Gw masih ingat Ketika Deodato mempertontonkan musik jazz-rock elektriknya yang unik -- dengan kepala yang gw pikir akan patah diakhir pertunjukan; atau saat Al McKay memimpin Earth Wind and Fire Experience mengumandangkan September -- dan gak bosan-bosannya untuk datang kembali ke JJF dengan lagu yang sama tahun berikutnya; atau Tania Maria yang karena keterlambatan pesawatnya, langsung dari Bandara Soekarno Hatta tanpa sempat ganti baju, menuju Jakarta Convention Center untuk melantunkan suara merdunya -- dan malam itu langsung masuk angin.

Melihat Java Jazz Festival, pikiran gw gak bisa lepas dari North Sea Jazz, festival yang seumur hidup ingin gw kunjungi. Peter Gonta, founder dari JJF pun tidak memungkiri, bahwa ambisinya menyelenggarakan JJF tidak jauh dari pesona festival jazz indoor terakbar seantero dunia yang tidak pernah absen ia kunjungi itu. Bahkan dia pernah bercanda ingin membeli North Sea Jazz Festival, "sayang mahal sekali, haha...", celetuknya (ya iyalah?!!).

Entah memang Indonesia tidak bisa lepas dari Belanda atau ada alasan lain, karena lucunya, almarhum Paul Acket, penggagas North Sea Jazz yang untuk pertama kali diselenggarakan 1976 itu, adalah pria berkebangsaan Belanda yang lahir di Semarang.


SEMANGAT AKULTURASI DALAM DUTCH JAZZ

Gw rasa semangat Paul Acket dalam membangun festival North Sea Jazz didorong dari kulturisasi bangsanya dalam melihat dan memahami budaya lain. Kalo kita mundur sedikit, jazz sendiri lahir dari asimilasi musik barat (kala itu musik klasik) dengan musik rakyat Afrika di tengah perbudakan kulit putih awal 1915. Dari jazz lah genre-genre musik yang kita kenal saat ini lahir. Bahkan Indonesia yang berada ribuan mil pun sudah berpartisipasi di sini jauh sebelum musisi kita dikenal luas di mancanegara. Tidak harus band dan instrumen moderen yang tampil di North Sea Jazz, tapi juga instrumen dan musik etnik dari berbagai budaya dan bangsa (yang familiar disebut world music).
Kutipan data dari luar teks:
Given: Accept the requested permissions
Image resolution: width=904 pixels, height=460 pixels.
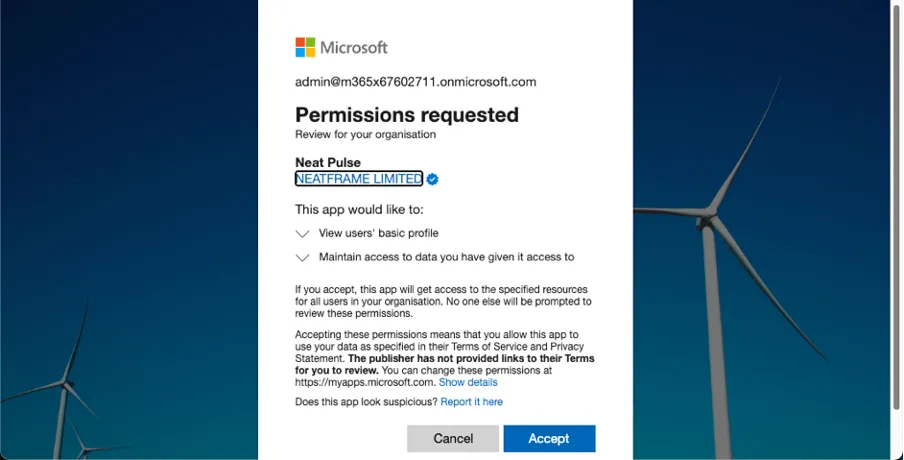Looking at the screenshot, I should (549, 438).
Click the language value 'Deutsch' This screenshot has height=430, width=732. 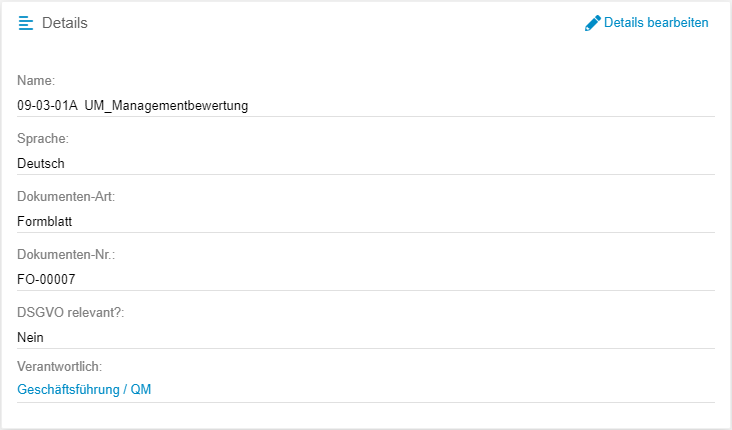point(41,163)
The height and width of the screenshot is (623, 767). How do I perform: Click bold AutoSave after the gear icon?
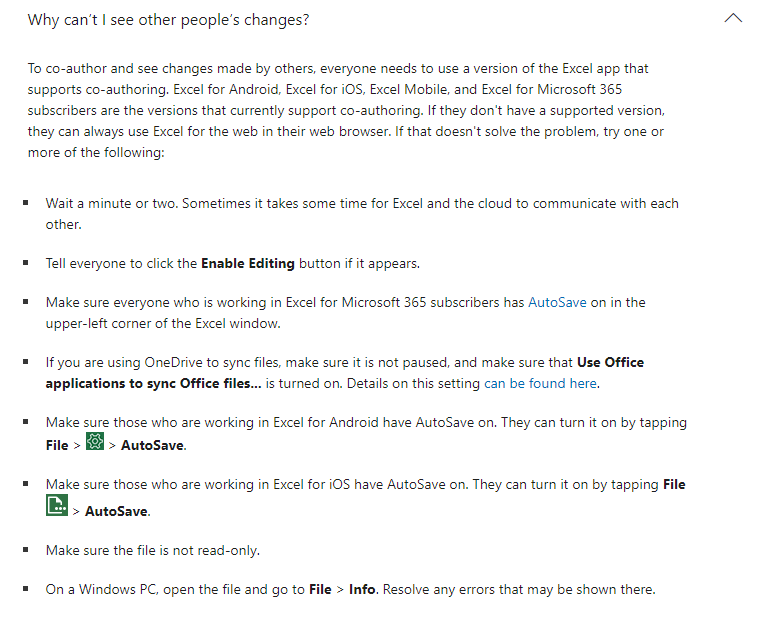pyautogui.click(x=152, y=445)
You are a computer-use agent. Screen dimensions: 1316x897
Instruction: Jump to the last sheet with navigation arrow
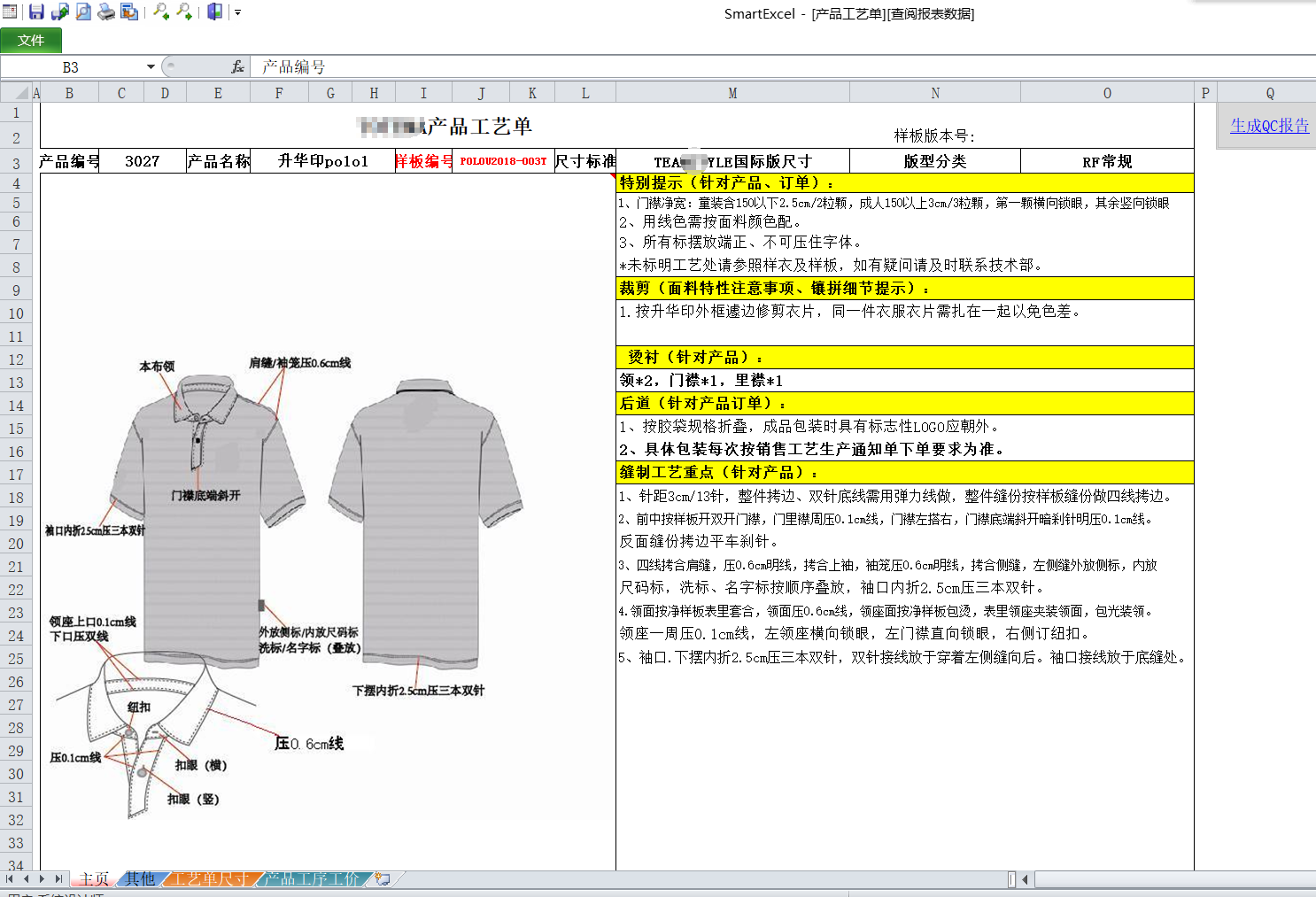(58, 879)
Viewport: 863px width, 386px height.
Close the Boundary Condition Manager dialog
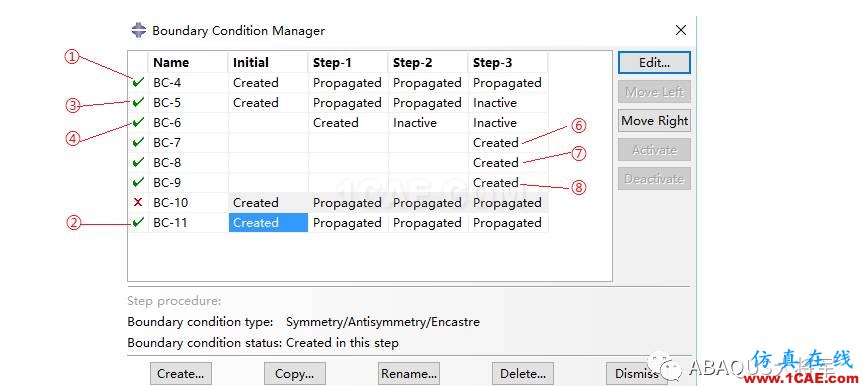[681, 30]
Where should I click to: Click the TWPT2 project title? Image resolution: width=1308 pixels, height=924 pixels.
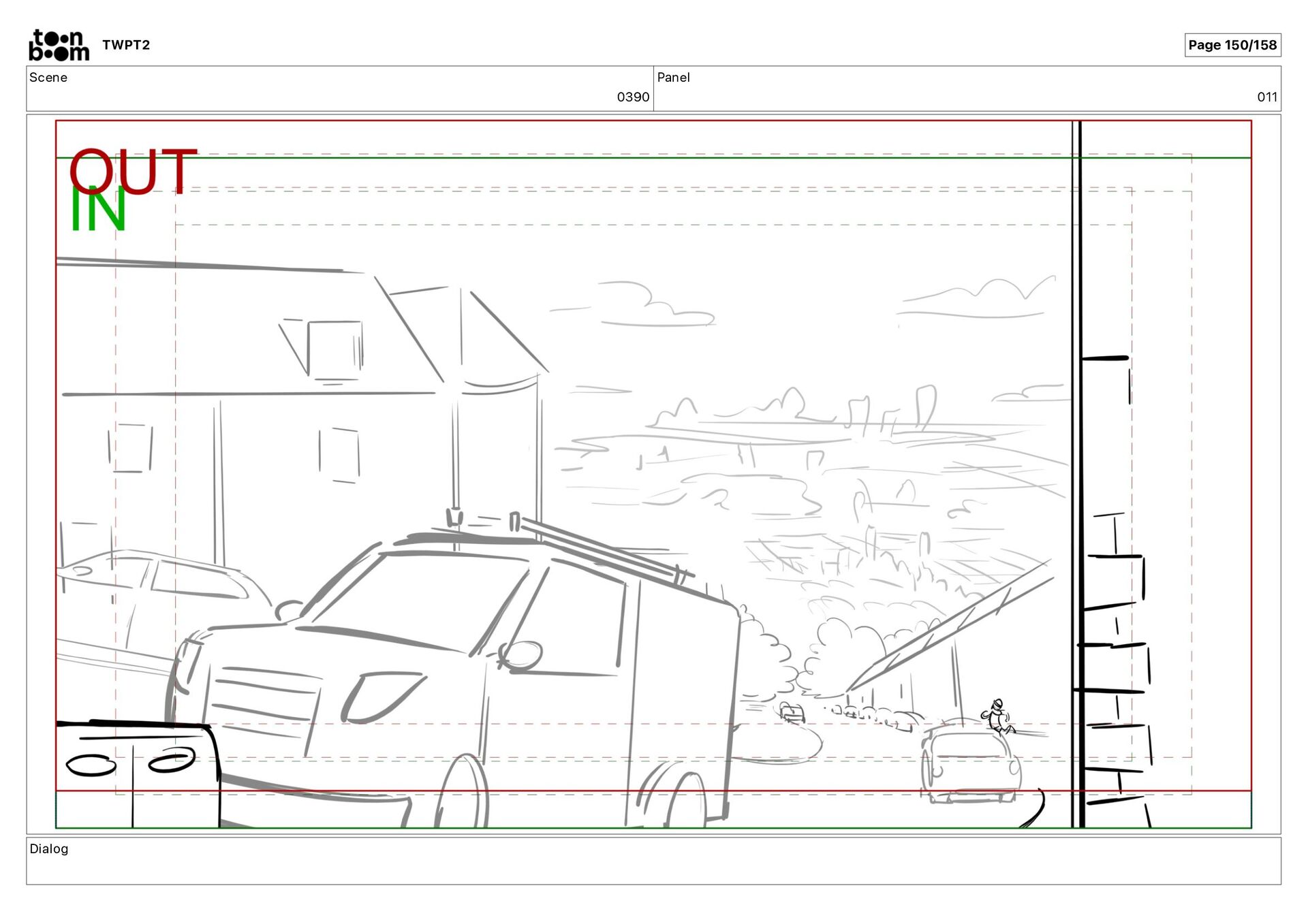[x=126, y=45]
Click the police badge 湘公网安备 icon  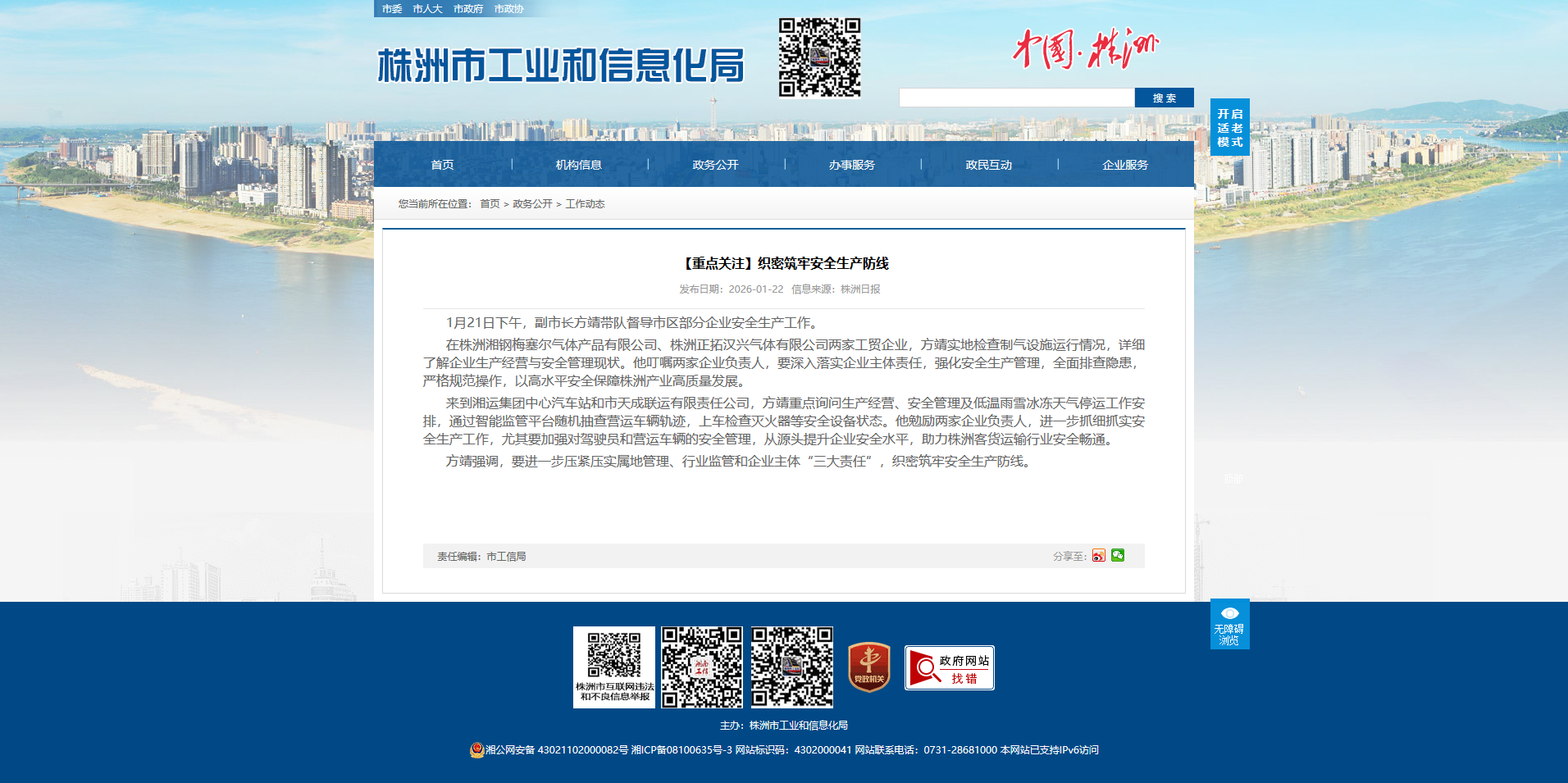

Awalnya Dutch jazz merupakan istilah yang digunakan untuk menyebut musisi atau band jazz yang muncul dari Belanda, yang tentunya banyak bisa dilihat dalam North Sea Jazz. Namun dengan berjalannya waktu, Dutch Jazz merupakan rujukan dari sebuah warna baru dalam jazz, 'Jazz-rasa-Belanda'. Dutch Jazz berangkat dari sub genre free jazz yang lahir di US pada akhir 50an, diprakarsai oleh musisi-musisi muda, salah-satunya John Coltrane (A Love Supreme). Sub-genre ini begitu cepat berkembang di eropa, termasuk Belanda. Nama-nama seperti Ayler, Steve Lacy and Eric Dolphy merupakan musisi-musisi yang diduga bertanggung-jawab dalam mempopulerkan free jazz di dataran eropa.

Dari sana Dutch Jazz bukan lagi sekedar free jazz yang nyeleneh dan tidak patuh pada pakem musik jazz, apa lagi sekedar sebutan untuk musisi asal Belanda. Idiologi yang diserap oleh Dutch Jazz adalah kebebasan akulturasi budaya dan toleransi sosial yang besar. Dutch Jazz muncul sebagai genre yang membaur tanpa batas ruang-waktu, batasan status-sosial, maupun batasan budaya.

Sebut saja Yuri Honing bersama trionya. Band trio jazz asal Belanda yang beranggotakan Joost Lijbaart (drummer), Tony Overwater (kontra bass), dan Yuri Honing sendiri, membawa semangat bermusik yang sangat plural.

Semangat ini tidak hanya tercermin dari Yuri Honing Trio yang selalu memadukan musik mereka dengan budaya setempat di mana mereka berkunjung (seperti Jepang, Cina, Arab), namun juga tercermin dari masing-masing personilnya. Joost Lijbaart, selama studi di conservatory Hilversum, dia pergi ke Senegal (Afika Barat) untuk belajar Perkusi Afrika dengan pemain perkusi legendaries Ali un D’Aya Rose.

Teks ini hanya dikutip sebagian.